Fra Werden(til)bergen

Bergen on one of the 163 rainless days

Bergen on one of the 163 rainless days
Bergen on one of the 163 rainless days

Tuesday 1 December 2015

To the Idiot Family who took my Sofa in my favourite Café

I know, one is actually not allowed to write things like that. But sometimes, you’re cooking inside, whilst everybody (i.e. society) around you expects you to be calm and “fine with it”. But frankly, I’m not.
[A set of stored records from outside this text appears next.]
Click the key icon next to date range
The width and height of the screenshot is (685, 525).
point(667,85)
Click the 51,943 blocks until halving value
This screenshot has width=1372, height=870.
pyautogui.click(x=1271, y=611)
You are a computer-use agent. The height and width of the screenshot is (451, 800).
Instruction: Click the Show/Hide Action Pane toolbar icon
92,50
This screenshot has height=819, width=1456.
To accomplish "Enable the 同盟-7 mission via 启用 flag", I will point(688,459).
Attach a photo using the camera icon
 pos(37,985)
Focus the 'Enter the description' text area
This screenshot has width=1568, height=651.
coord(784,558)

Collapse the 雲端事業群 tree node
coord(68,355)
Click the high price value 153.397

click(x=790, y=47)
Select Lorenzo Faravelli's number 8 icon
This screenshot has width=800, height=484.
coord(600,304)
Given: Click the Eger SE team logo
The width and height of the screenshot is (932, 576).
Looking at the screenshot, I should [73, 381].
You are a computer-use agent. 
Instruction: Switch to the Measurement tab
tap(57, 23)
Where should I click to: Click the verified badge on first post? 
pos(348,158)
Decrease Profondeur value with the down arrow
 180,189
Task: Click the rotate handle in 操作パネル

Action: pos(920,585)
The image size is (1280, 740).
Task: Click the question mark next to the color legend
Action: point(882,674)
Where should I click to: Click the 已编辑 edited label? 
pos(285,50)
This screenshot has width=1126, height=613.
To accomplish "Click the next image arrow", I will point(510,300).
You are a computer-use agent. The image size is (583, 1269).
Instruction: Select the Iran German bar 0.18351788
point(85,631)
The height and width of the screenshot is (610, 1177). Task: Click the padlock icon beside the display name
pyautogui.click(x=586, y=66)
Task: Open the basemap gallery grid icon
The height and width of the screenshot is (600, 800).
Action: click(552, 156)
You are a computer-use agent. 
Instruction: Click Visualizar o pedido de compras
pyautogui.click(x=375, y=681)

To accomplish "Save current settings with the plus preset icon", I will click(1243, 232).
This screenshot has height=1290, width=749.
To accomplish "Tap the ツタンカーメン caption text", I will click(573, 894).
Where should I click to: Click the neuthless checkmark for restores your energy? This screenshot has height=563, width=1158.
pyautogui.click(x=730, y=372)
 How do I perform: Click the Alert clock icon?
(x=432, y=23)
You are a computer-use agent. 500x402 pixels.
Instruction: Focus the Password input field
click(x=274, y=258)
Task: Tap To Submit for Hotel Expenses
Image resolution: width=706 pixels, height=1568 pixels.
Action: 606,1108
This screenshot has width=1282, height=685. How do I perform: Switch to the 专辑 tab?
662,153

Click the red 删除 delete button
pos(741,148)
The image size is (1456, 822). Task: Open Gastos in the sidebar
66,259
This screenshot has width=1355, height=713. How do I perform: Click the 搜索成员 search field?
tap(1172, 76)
I hadn’t been in my favourite café in 4 weeks or so, and I really looked forward to spend a nice cold afternoon curled up on my favourite sofa in my favourite café, with my favourite coffee and my favourite cake. Everything was fine.



‘Till you came along.
You, meaning a family of way too much people, maybe 7, who stepped into the café, finding it occupied, apart from a few chairs here and there. You saw me sitting there all alone on the sofa, with my studying book in front of me. Naturally, I understand your thoughts: she is alone, she is studying, she fits on that tiny table in the corner, directly next to the loudspeaker. We don’t. We are 7 and have 3 children with us. We will consume so much more than she can in a whole day. It is our right to sit there.

So you, the man of the family asked me, whether I could move. I understand the reasoning. And it makes perfect sense. You were not even asking rudely, but polite.

But, to hell with that: Dishonor on you. DIshonor on your cow. Dishonor on your whole family.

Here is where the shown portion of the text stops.